== WORK TO COMPLETE ==
Which lines of the listing below contain the word "radio"? Copy each of them.

== MATERIAL PROVIDED ==

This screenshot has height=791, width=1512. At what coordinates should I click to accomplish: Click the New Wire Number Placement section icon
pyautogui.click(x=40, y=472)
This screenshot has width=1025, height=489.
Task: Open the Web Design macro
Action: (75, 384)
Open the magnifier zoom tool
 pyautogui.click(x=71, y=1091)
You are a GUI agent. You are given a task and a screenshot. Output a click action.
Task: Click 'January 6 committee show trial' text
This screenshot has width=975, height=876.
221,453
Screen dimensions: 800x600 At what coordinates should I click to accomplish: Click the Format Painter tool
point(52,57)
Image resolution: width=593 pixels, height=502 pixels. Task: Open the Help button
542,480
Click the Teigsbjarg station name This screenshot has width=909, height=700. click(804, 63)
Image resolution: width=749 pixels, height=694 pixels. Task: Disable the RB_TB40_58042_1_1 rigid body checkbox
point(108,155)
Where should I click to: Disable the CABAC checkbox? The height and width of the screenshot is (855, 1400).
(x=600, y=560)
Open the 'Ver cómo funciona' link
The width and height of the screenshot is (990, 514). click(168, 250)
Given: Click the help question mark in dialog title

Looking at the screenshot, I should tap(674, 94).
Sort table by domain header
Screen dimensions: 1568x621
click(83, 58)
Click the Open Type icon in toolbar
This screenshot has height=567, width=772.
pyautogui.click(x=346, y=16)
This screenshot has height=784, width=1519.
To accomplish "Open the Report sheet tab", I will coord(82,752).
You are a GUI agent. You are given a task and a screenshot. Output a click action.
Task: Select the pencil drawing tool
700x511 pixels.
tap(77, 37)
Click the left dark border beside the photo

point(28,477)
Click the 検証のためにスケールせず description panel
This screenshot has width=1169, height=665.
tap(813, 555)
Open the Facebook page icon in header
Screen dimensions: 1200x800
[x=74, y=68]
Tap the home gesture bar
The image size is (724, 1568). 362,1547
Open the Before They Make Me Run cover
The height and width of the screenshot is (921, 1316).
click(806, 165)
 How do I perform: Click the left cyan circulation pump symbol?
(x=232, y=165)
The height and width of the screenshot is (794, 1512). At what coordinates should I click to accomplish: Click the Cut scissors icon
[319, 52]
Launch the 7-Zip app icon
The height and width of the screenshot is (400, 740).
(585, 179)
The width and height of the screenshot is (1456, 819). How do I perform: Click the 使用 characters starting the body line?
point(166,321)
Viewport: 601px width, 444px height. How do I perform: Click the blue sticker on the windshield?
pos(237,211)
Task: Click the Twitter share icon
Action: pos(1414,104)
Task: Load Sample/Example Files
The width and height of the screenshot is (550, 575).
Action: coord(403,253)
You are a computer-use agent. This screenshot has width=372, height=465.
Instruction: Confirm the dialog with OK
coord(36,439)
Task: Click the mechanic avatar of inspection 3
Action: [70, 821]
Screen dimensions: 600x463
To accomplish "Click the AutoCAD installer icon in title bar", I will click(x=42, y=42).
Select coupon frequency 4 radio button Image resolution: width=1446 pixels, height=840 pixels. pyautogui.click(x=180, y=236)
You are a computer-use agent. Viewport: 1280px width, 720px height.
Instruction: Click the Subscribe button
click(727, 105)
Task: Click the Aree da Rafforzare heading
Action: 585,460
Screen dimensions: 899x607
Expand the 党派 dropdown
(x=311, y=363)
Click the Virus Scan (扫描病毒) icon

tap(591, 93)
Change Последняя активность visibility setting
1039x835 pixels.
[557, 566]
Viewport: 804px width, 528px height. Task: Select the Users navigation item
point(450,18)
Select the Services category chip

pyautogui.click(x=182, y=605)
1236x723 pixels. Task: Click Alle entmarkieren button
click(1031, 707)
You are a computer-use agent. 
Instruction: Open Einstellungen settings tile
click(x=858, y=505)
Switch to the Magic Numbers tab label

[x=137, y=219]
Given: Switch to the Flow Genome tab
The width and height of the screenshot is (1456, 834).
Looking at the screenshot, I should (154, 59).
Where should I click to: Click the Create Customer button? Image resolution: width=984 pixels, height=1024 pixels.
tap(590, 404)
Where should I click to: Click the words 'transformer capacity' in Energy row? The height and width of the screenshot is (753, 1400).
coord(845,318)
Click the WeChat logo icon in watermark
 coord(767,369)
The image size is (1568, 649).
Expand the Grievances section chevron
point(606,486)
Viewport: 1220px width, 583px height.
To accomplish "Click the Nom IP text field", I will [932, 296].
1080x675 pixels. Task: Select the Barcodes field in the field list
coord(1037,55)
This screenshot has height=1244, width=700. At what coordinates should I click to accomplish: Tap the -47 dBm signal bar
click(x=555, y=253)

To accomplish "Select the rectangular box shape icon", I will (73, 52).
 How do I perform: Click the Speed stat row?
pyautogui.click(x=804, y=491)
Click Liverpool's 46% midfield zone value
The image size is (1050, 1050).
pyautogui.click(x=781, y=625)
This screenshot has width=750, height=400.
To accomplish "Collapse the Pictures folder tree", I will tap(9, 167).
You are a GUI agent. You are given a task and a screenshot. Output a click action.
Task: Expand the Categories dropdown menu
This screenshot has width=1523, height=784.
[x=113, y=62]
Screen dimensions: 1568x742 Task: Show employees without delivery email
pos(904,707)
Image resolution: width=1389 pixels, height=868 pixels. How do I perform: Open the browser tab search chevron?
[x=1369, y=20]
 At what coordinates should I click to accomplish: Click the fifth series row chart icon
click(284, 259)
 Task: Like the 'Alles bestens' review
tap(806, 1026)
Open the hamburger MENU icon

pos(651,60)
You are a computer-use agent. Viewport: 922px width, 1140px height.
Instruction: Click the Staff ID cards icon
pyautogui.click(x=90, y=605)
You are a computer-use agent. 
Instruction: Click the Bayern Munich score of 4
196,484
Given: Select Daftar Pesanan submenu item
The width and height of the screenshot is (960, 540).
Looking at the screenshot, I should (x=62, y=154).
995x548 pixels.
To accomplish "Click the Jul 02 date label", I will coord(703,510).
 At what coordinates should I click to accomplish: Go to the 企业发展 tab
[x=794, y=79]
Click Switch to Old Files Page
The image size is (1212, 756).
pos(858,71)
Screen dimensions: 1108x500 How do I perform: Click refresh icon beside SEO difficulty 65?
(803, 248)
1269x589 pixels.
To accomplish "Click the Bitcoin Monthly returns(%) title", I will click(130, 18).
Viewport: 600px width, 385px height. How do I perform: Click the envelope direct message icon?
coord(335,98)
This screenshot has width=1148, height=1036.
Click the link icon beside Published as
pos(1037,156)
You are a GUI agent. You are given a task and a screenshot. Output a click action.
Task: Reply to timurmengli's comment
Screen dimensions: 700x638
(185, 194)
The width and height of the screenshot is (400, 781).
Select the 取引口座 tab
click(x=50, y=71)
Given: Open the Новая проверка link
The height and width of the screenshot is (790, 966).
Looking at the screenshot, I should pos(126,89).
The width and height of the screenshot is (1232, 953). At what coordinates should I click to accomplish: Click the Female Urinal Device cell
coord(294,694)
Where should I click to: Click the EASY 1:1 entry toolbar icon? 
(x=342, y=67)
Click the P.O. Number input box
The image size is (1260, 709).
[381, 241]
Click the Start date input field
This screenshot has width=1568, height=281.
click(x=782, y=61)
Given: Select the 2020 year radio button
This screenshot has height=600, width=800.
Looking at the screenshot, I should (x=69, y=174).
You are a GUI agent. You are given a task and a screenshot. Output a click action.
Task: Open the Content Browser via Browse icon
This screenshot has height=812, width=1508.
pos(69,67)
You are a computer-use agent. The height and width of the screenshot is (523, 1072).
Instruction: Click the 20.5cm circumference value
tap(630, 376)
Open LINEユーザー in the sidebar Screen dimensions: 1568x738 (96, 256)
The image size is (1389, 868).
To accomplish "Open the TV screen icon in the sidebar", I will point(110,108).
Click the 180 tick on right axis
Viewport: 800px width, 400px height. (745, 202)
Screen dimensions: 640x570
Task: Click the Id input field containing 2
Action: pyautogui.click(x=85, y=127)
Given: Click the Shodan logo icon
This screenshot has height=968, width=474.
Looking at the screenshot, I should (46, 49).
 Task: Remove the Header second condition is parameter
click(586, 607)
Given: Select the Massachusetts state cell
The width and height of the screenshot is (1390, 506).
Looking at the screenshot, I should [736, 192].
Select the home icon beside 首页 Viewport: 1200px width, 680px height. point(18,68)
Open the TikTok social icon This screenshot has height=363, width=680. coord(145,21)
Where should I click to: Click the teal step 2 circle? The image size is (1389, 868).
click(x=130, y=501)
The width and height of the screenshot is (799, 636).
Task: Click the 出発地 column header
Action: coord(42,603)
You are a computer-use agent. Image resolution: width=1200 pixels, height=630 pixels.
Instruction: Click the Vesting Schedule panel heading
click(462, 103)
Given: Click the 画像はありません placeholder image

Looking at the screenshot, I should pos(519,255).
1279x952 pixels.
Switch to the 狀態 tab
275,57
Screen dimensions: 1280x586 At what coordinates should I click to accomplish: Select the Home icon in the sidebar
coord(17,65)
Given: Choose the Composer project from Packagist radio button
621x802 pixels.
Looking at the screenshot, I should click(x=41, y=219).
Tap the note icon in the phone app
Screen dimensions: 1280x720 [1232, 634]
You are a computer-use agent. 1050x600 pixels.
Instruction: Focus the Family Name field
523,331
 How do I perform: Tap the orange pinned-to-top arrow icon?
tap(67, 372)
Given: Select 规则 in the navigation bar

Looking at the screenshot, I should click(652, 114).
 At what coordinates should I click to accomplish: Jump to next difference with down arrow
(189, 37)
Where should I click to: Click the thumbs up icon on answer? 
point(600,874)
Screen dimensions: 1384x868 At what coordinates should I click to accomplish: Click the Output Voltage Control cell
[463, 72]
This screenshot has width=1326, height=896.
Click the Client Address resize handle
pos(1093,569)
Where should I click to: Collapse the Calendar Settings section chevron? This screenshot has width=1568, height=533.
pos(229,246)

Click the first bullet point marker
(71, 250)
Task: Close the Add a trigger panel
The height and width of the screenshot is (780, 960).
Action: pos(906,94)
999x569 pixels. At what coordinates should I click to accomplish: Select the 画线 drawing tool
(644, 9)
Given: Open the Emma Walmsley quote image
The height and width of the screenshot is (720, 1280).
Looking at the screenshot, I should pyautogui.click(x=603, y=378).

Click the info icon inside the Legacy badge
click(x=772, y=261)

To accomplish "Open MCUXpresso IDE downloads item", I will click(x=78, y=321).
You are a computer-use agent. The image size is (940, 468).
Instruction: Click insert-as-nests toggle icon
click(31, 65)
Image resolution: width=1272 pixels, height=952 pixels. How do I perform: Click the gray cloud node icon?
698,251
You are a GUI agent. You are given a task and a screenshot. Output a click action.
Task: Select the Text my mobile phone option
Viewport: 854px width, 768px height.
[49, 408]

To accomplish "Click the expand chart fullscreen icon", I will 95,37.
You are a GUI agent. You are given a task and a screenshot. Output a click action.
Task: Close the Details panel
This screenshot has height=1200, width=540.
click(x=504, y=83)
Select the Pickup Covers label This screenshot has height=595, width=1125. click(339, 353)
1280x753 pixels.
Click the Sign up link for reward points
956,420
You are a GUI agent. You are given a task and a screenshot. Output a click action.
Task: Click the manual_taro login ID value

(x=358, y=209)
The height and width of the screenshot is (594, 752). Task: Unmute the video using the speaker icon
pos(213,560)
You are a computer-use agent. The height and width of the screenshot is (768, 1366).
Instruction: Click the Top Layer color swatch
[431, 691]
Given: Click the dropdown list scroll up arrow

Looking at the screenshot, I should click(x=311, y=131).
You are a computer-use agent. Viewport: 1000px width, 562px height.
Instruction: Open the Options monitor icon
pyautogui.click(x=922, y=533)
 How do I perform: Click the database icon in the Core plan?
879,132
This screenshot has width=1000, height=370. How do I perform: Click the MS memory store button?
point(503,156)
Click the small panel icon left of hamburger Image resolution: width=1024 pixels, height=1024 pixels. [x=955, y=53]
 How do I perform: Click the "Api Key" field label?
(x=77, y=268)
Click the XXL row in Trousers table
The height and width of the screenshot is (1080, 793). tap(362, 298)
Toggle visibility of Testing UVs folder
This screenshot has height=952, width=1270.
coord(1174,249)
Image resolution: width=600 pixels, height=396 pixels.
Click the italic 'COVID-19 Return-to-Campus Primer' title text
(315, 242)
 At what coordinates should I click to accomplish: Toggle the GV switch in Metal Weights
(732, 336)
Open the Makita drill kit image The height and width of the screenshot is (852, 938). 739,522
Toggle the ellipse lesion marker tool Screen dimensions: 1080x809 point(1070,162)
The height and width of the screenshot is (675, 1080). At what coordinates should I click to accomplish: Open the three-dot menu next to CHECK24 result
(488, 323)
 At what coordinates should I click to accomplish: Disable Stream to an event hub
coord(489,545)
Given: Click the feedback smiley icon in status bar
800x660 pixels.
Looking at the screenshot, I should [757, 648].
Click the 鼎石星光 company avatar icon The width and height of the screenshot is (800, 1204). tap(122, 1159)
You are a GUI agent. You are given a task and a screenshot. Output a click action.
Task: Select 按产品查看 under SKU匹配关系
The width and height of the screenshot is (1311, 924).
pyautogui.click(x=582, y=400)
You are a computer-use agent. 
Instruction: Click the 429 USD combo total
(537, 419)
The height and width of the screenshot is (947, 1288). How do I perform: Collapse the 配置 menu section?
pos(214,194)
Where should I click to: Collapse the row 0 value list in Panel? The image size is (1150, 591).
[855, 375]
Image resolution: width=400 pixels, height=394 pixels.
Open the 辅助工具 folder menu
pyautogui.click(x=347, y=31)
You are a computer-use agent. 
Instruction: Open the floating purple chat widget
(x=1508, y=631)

== SOLUTION TO THIS PROBLEM ==
Select coupon frequency 4 radio button Image resolution: width=1446 pixels, height=840 pixels. pyautogui.click(x=180, y=236)
Given: Select the 2020 year radio button
Given: Choose the Composer project from Packagist radio button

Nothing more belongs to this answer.